Ese viernes, Kim Taehyung terminó con las palmas de sus manos en carne viva y una declaración de amor escondida en el fondo de un cajón.
Si alguien le hubiera advertido lo que ocurriría antes de que sacara aquel bizcocho quemado del horno, probablemente habría pensado que era una exageración. Después de todo, ¿cómo podía un simple viernes convertirse en el inicio de algo capaz de cambiar una vida?
Habría tenido más cuidado. Quizá habría usado un guante más grueso, quizá habría esperado unos segundos antes de sacar la bandeja caliente.
Y tal vez su bizcocho relleno de nueces no habría terminado volando por los aires, dejando la cocina hecha un desastre y convirtiéndose en el premio inesperado de Yeontan.
Pero el verdadero problema de aquel día no había sido la quemadura. Había sido la hoja de papel que apareció minutos después.
Una hoja que cambiaría todo.
Taehyung corrió al baño con un quejido ahogado y colocó sus manos bajo el agua fría. El ardor era insoportable. Sus dedos temblaban mientras intentaba recordar algún consejo útil que hubiera escuchado alguna vez.
No pasta dental. Eso sonaba demasiado absurdo. Terminó usando una crema para la piel, aunque sus manos continuaban rojas y sensibles.
Las lágrimas que había intentado contener finalmente dejaron de caer cuando el frío alivió un poco el dolor.
Entonces escuchó algo. Un pequeño ruido proveniente del estudio.
Taehyung levantó la cabeza.
Algo se había movido. Por el rabillo del ojo vio una sombra deslizarse por la tarima. Caminó despacio, todavía sosteniendo una mano con la otra, hasta encontrar una hoja de papel junto a la puerta.
No era una carta. Era una simple hoja arrancada de una libreta.
Frunció el ceño.
La puerta seguía cerrada. Alguien había dejado aquel papel por debajo de la rendija.
Durante los últimos meses había escuchado historias extrañas sobre personas que se acercaban demasiado a los hogares ajenos. Historias que normalmente ignoraba, pero que en ese momento volvieron a su mente con una claridad incómoda.
Con el corazón acelerado, tomó la hoja.
La letra era desordenada, inclinada hacia un lado, como si la persona que había escrito aquello hubiera estado nerviosa.
Se sentó en el suelo y comenzó a leer.
"Tú no me conoces, pero el color avellana de tus ojos hace que mis mañanas sean mejores. Y tu cabello gris... estoy seguro de que no pertenece completamente a este planeta.
Sé que esto puede parecer extraño.
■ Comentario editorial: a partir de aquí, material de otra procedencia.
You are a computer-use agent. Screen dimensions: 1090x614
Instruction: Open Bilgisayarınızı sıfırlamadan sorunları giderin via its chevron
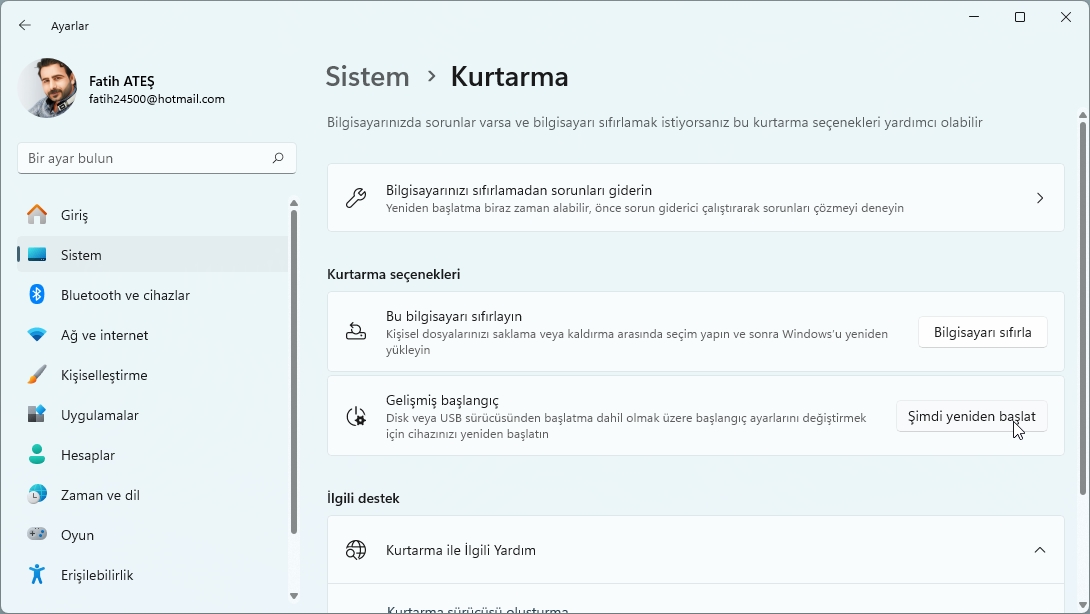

Pero no tienes nada que temer. No soy un acosador, ni alguien peligroso. Solo soy una persona que admira la forma en la que existes.
Como prueba de ello, me iré después de dejar esta nota frente a tu puerta.
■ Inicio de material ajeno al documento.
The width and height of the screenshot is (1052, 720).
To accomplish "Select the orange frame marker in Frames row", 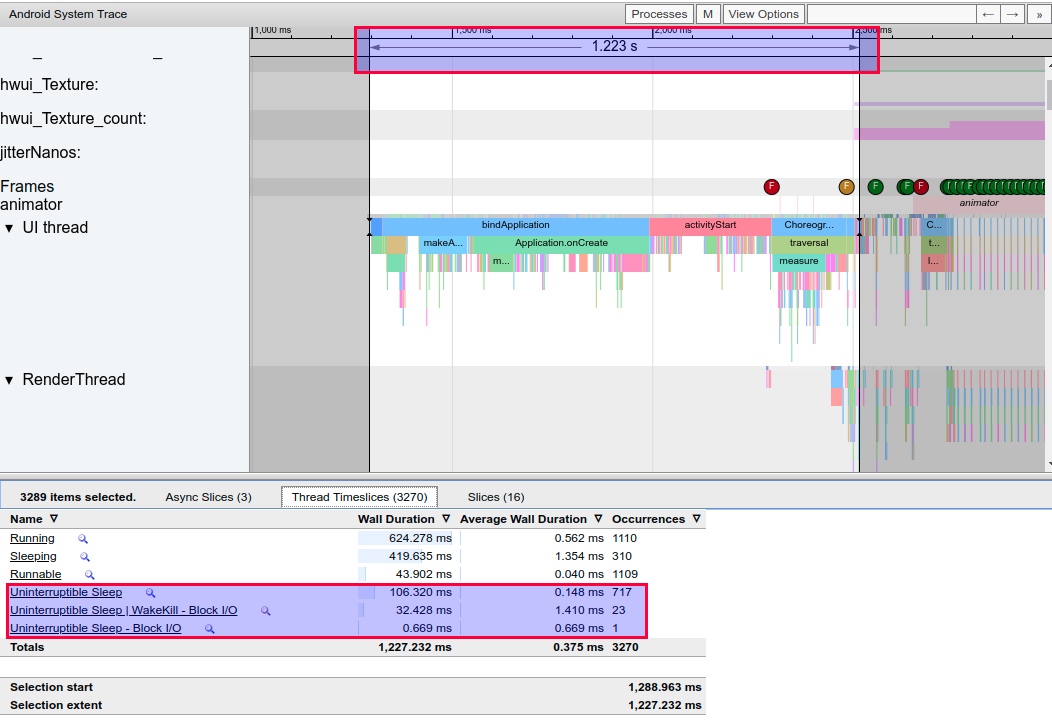I will 846,187.
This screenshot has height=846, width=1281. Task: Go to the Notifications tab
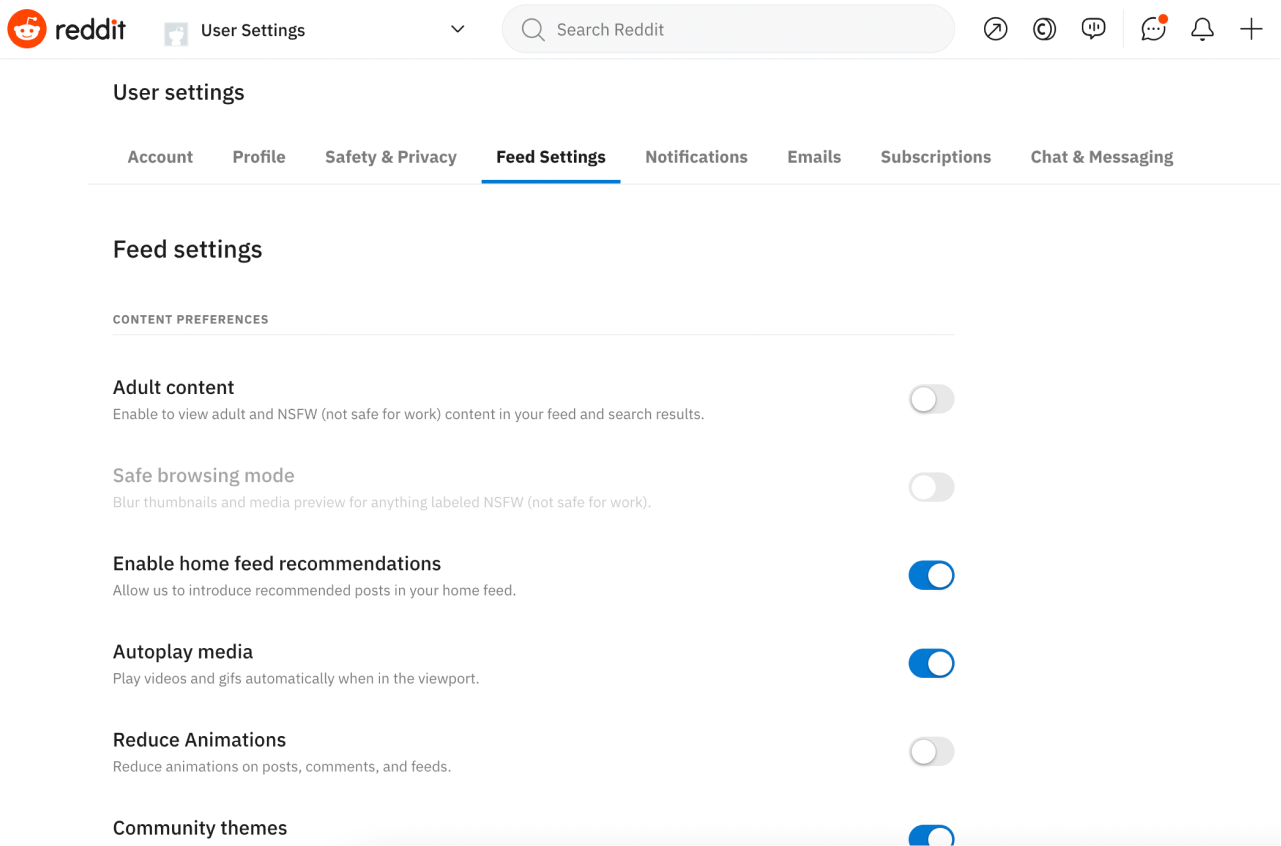coord(696,157)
Pero volveré el próximo viernes.
PD: Todavía no sé tu nombre, así que por ahora te llamaré Vante. Como ese fotógrafo que tanto admiras."
Taehyung permaneció mirando la hoja durante varios segundos. No sabía si sentirse halagado o preocupado. Probablemente ambas cosas.
Así que se trataba de eso. Un desconocido enamorado. Alguien que había decidido aparecer cada viernes frente a su puerta como si hubiera salido de una novela antigua. Era justo lo que necesitaba aquel viernes para convertirse en el día más extraño de su vida.
Aun así, cuando volvió a la cocina y encontró a Yeontan felizmente devorando los restos del bizcocho, no pudo evitar reír un poco.
-Eres el único que tuvo un buen día aquí, ¿verdad?
El perro movió la cola como si confirmara sus palabras.
Taehyung volvió a mirar la nota.
Pensó en tirarla. Pensó en olvidarla. Pero no lo hizo. En lugar de eso, abrió el cajón donde guardaba los folletos de comida a domicilio y guardó cuidadosamente el papel.
Nunca se sabe.
Quizá era curiosidad. Quizá era intuición. O quizá una parte de él ya estaba esperando que llegara el próximo viernes.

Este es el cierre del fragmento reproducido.